Capitalize on a comfy parent-child relationship this year to have a few “birds and bees” talks with your child.  Read up on human anatomy, fitness and the latest recommendations for teen health and hygiene, so that a good rapport and good habits are well-established before the rocky years just ahead.  This can be as simple as why it’s important to change our socks (bacterial growth can irritate skin and cause offensive odor), or as complex as the challenges of too-early parenthood.  While there is much variation for the timetable of puberty, with girls usually two years ahead of boys, your child will be interested to hear from a caring and reliable source about what’s in store for him and his friends. 

It seems there is an increase in health hazards threatening teens today, with powerful media influences undermining the traditional protections family and community once provided.  Body image concerns, for example, worry some 10-year-olds (some studies say half of the girls) into counting calories unnecessarily, later correlating with a high rate (a third of teen boys and half of teen girls) of unhealthy weight control behaviors such as laxatives, induced vomiting and cigarette smoking.  Tragically, accidents, homicide and suicide are the top causes of teenage death.  So help your child dodge the statistics by being topical—and not too alarming—in discussing health issues, including gun safety, safe driving, substance abuse, depression and body-smart eating and exercise.  Parents and other close and caring adults still have a strong voice.  Messages that bear repeating should be repeated, and good examples should be regularly modeled by the adults with whom your child has real relationships. 

There are strangers whose motives do not have your child’s best interests at heart.

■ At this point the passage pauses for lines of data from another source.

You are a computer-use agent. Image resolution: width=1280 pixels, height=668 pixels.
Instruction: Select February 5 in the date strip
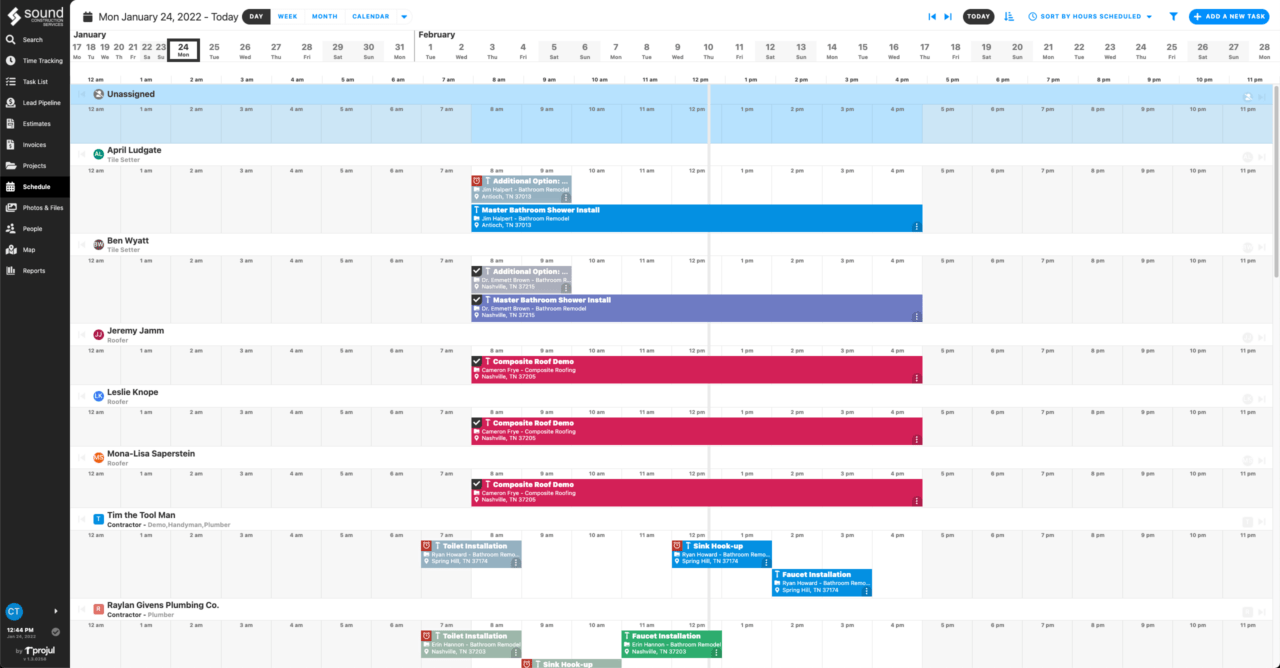(x=555, y=47)
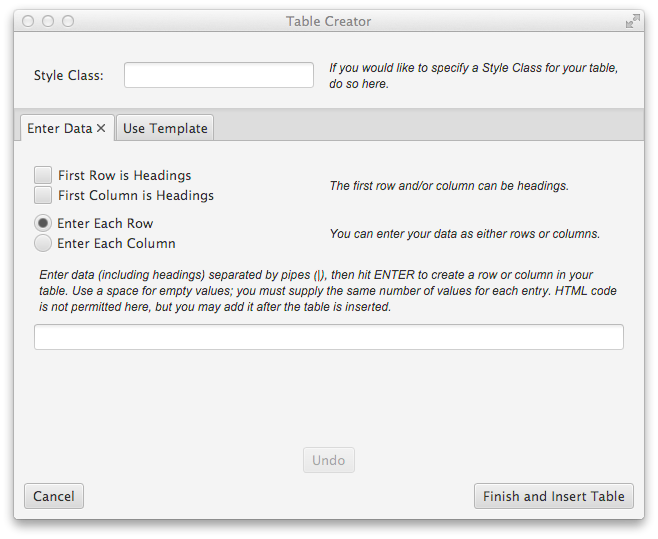Click the Undo button
Screen dimensions: 658x539
(x=328, y=460)
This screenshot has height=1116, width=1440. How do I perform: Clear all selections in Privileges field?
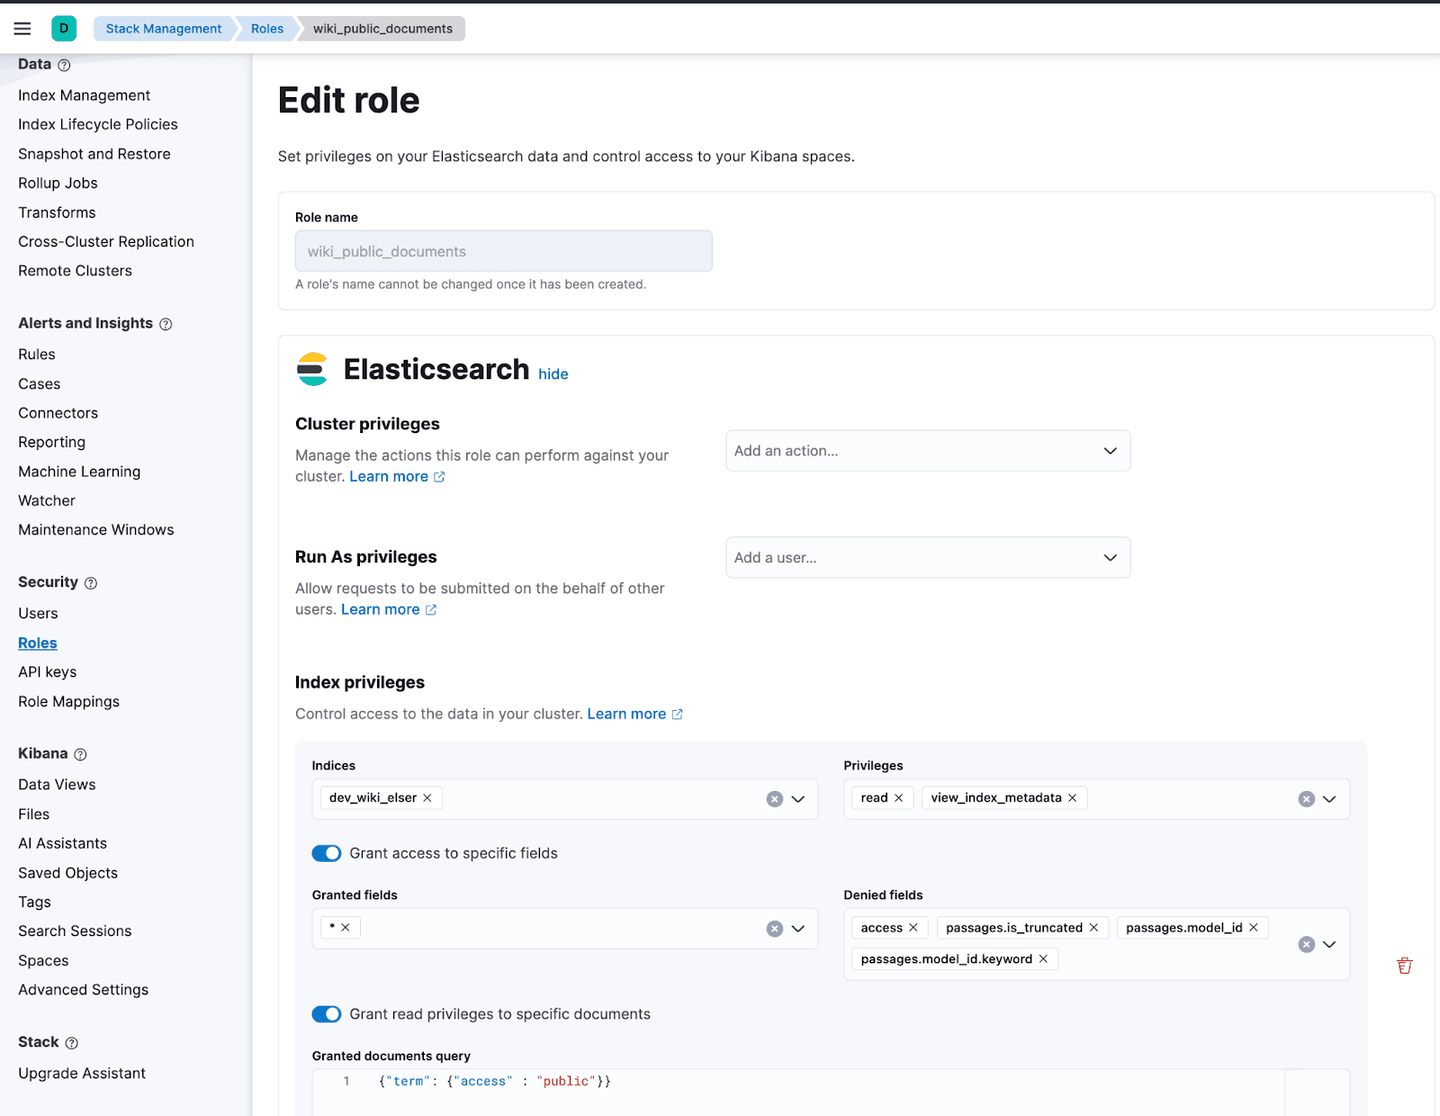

If unchecked, they can threaten your child’s ideas about health and safety.  Starting with junk food commercials, parents must diligently protect children from the dangers of unhealthy and inappropriate messages and models in all the media, including the Internet.

By all means bask in the success of a blossoming 10-year-old.  And in return, in about 10 years from now, at age 21, his appreciation of all you have done will reappear.


Deborah Wood is a child development specialist residing in Annapolis.